The Schwartz score is a weighted clinical-ECG-history scoring system for diagnosing congenital LQTS. Major points: QTc ≥ 480 ms (3 pts), Torsades documented (2 pts), T-wave alternans (1 pt), notched T waves in 3 leads (1 pt), bradycardia for age (0.5 pt), syncope with stress (2 pts) or without (1 pt), family history of LQTS or sudden death under 30 (1-0.5 pts). ≥3.5 points: high probability. The score complements but doesn't replace genetic testing, which identifies a pathogenic mutation in ~75% of clinically definite cases.
How is LQTS treated?
Cornerstone: non-selective beta-blockade — nadolol (preferred, long half-life) or propranolol. Reduces events by ~70% in LQT1, ~60% in LQT2, less in LQT3. Avoid QT-prolonging drugs (crediblemeds.org list).

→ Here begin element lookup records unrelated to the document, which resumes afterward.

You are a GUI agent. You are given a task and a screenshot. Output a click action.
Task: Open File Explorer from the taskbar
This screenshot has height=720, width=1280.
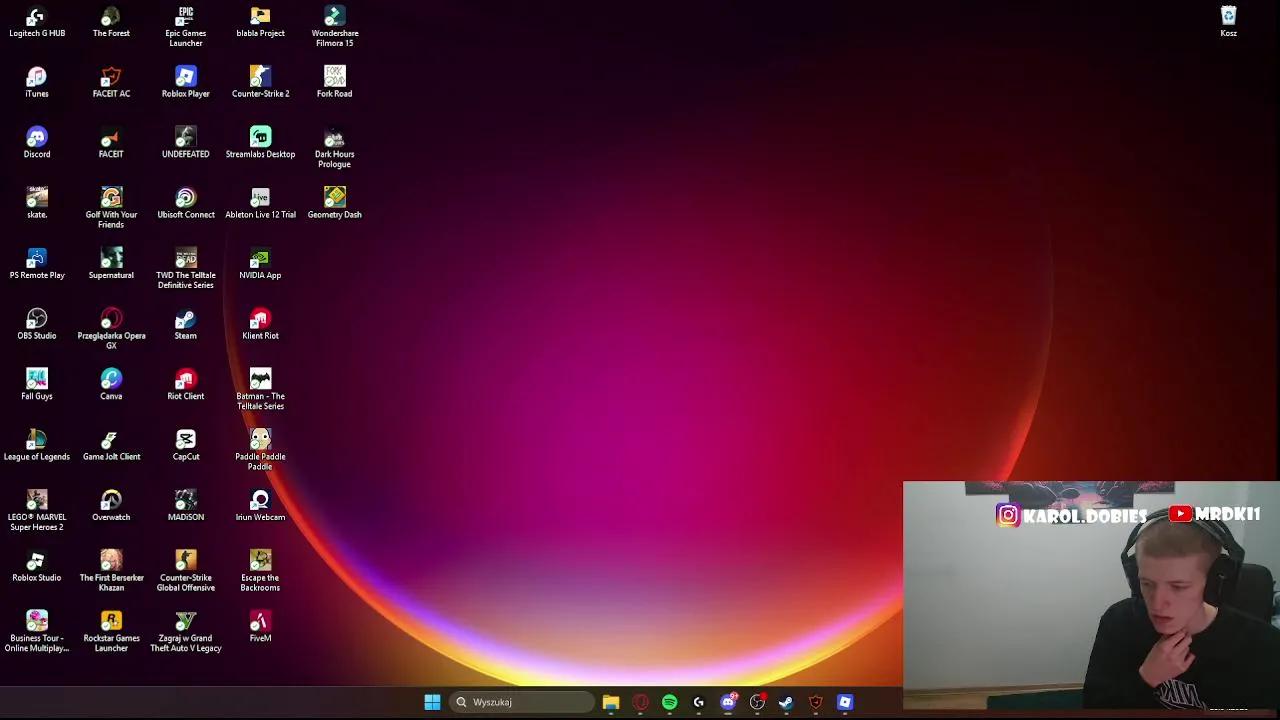(611, 702)
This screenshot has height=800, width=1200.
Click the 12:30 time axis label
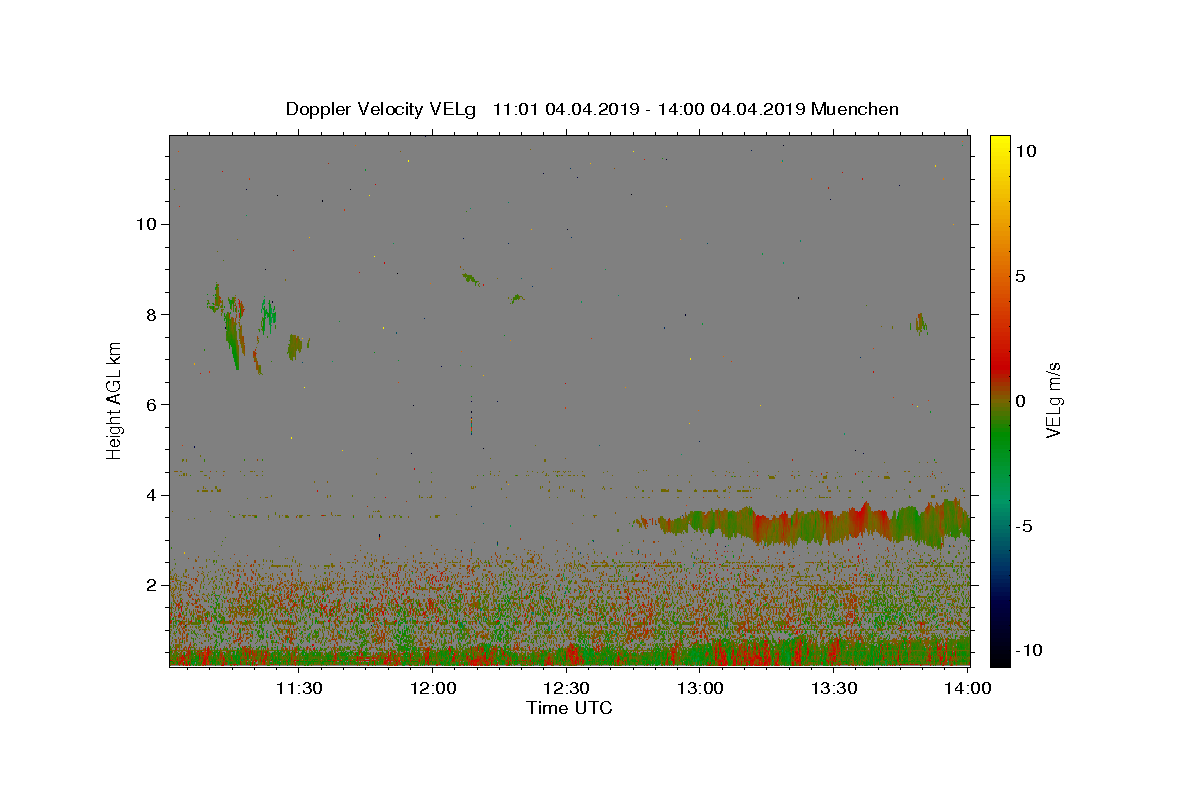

Correct potassium and magnesium aggressively. For symptomatic patients on optimal beta-blockade, or QTc > 500 ms with high-risk features, implant an ICD (implantable cardioverter-defibrillator). Left cardiac sympathetic denervation (LCSD) is an alternative or add-on for high-risk LQT1/LQT2. LQT3 may add late-sodium-current blockers (mexiletine, ranolazine). Lifestyle: avoid sudden auditory stimuli (LQT2), swimming and intense exertion (LQT1), and triggering drugs.
Why is acquired LQTS so common?
The hERG potassium channel that carries IKr has an unusually large drug-binding pocket inside its pore — making it the most promiscuous off-target in pharmacology. New drugs are screened against hERG in early development, and many are dropped because they prolong QT. Even small reductions in IKr can have outsized effects when other reserve currents are reduced (hypokalemia, hypomagnesemia, hypocalcemia, bradycardia). Most cases of drug-induced Torsades occur in patients with multiple risk factors stacked: older age, female sex, structural heart disease, hypokalemia, concurrent QT drugs, hepatic or renal impairment slowing drug clearance, and a subclinical genetic background.